In Bash, is there a way to expand variables twice in double quotes?

Question

For debugging my scripts, I would like to add the internal variables $FUNCNAME and $LINENO at the beginning of each of my outputs, so I know what function and line number the output occurs on.

foo(){
    local bar="something"
    echo "$FUNCNAME $LINENO: I just set bar to $bar"
}

But since there will be many debugging outputs, it would be cleaner if I could do something like the following:

foo(){
    local trace='$FUNCNAME $LINENO'
    local bar="something"
    echo "$trace: I just set bar to $bar"
}

But the above literally outputs: "$FUNCNAME $LINENO: I just set bar to something" I think it does this because double quotes only expands variables inside once.

Is there a syntactically clean way to expand variables twice in the same line?

Answer 1

You cannot safely evaluate expansions twice when handling runtime data.

There are means to do re-evaluation, but they require trusting your data -- in the NSA system design sense of the word: "A trusted component is one that can break your system when it fails".

See BashFAQ #48 for a detailed discussion. Keep in mind that if you could be logging filenames, that any character except NUL can be present in a UNIX filename. $(rm -rf ~)'$(rm -rf ~)'.txt is a legal name. * is a legal name.

Consider a different approach:

#!/usr/bin/env bash

trace() { echo "${FUNCNAME[1]}:${BASH_LINENO[0]}: $*" >&2; }

foo() {
        bar=baz
        trace "I just set bar to $bar"
}

foo

...which, when run with bash 4.4.19(1)-release, emits:

foo:7: I just set bar to baz

---

Note the use of ${BASH_LINENO[0]} and ${FUNCNAME[1]}; this is because BASH_LINENO is defined as follows:

An array variable whose members are the line numbers in source files where each corresponding member of FUNCNAME was invoked.

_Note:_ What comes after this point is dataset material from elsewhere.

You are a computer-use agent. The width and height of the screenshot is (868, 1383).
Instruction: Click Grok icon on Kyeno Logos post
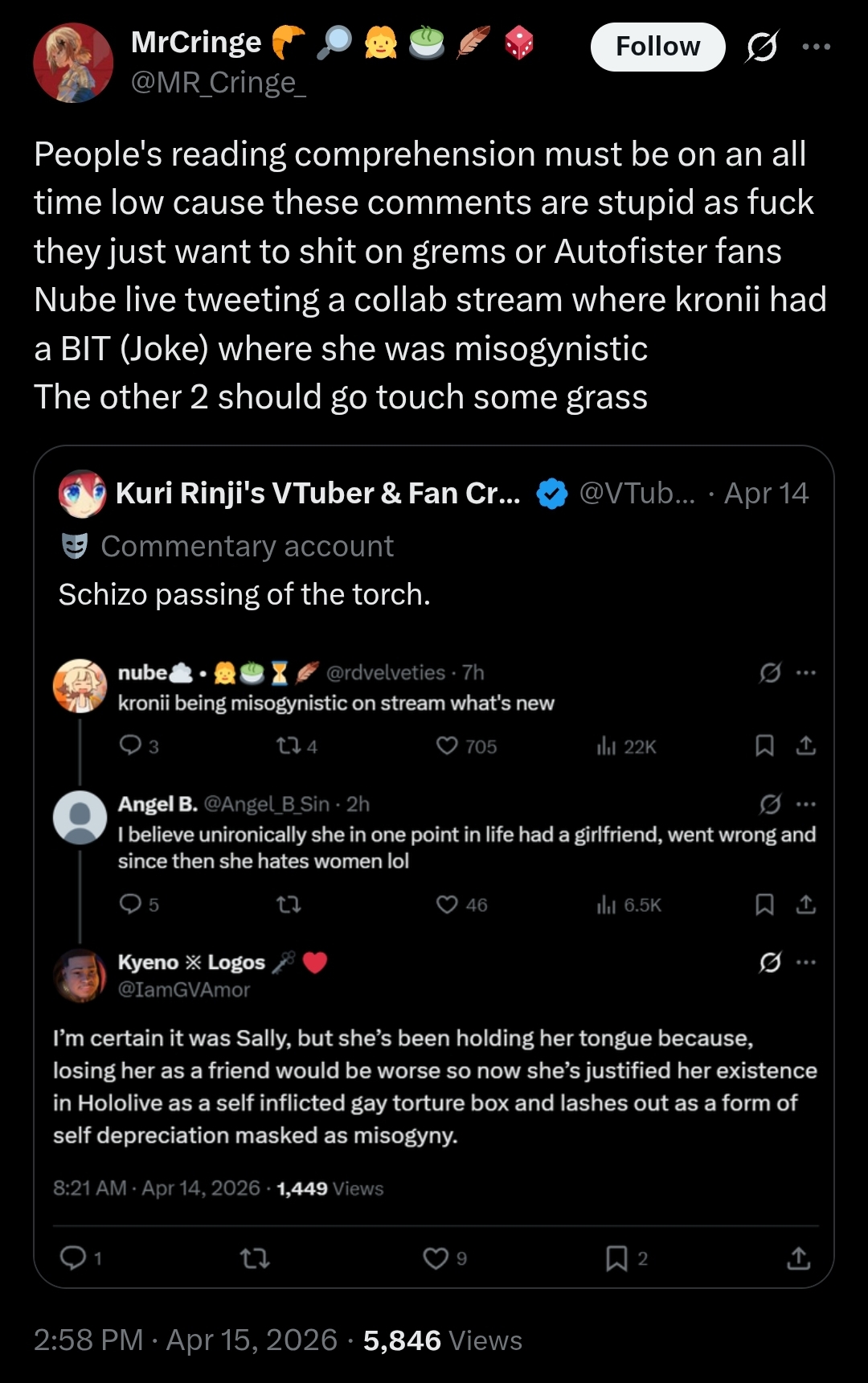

Thus, FUNCNAME[0] is trace, whereas FUNCNAME[1] is foo; whereas BASH_LINENO[0] is the line from which trace was called -- a line which is inside the function foo.

Answer 2

Yes to double expansion; but no, it won't do what you are hoping for.

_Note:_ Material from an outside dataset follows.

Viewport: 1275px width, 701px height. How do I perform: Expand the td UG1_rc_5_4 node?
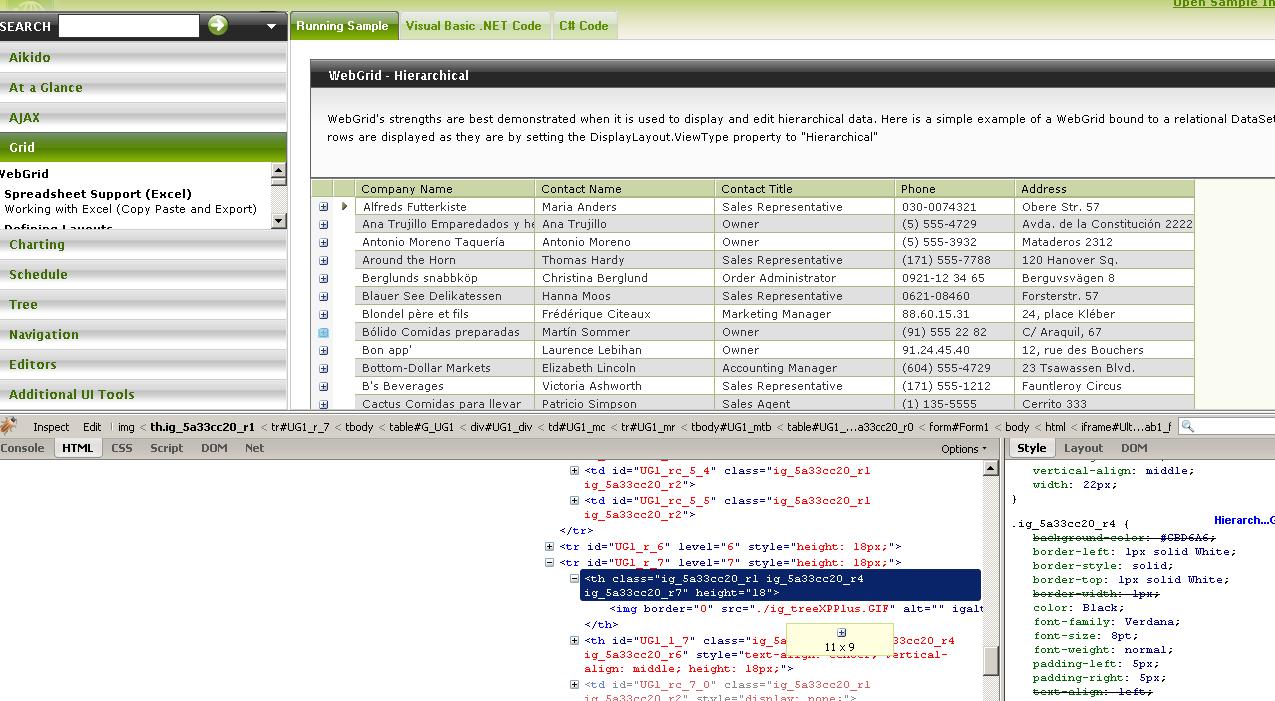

Yes, bash offers a way to do "double expansion" of a variable, aka, a way to first interpret a variable, then take that as the name of some other variable, where the other variable is what's to actually be expanded. This is called "indirection". With "indirection", bash allows a shell variable to reference another shell variable, with the final value coming from the referenced variable. So, a bash variable can be passed by reference.

The syntax is just the normal braces style expansion, but with an exclamation mark prepended to the name.

${!VARNAME}

It is used like this:

BAR="my final value";
FOO=BAR
echo ${!FOO};

...which produces this output...

my final value

No, you can't use this mechanism to do the same as $( eval "echo $VAR1 $VAR2" ). The result of the first interpretation must be exactly the name of a shell variable. It does not accept a string, and does not understand the dollar sign. So this won't work:

BAR="my final value";
FOO='$BAR'; # The dollar sign confuses things
echo ${!FOO}; # Fails because there is no variable named '$BAR'

So, it does not solve your ultimate quest. None-the-less, indirection can be a powerful tool.

Answer 3

Although eval has its dangers, getting a second expansion is what it does:

foo(){
    local trace='$FUNCNAME $LINENO'
    local bar="something"
    eval echo "$trace: I just set bar to $bar"
}

foo

Gives:

foo 6: I just set bar to something

Just be careful not to eval anything that has come from external sources, since you could get a command injected into the string.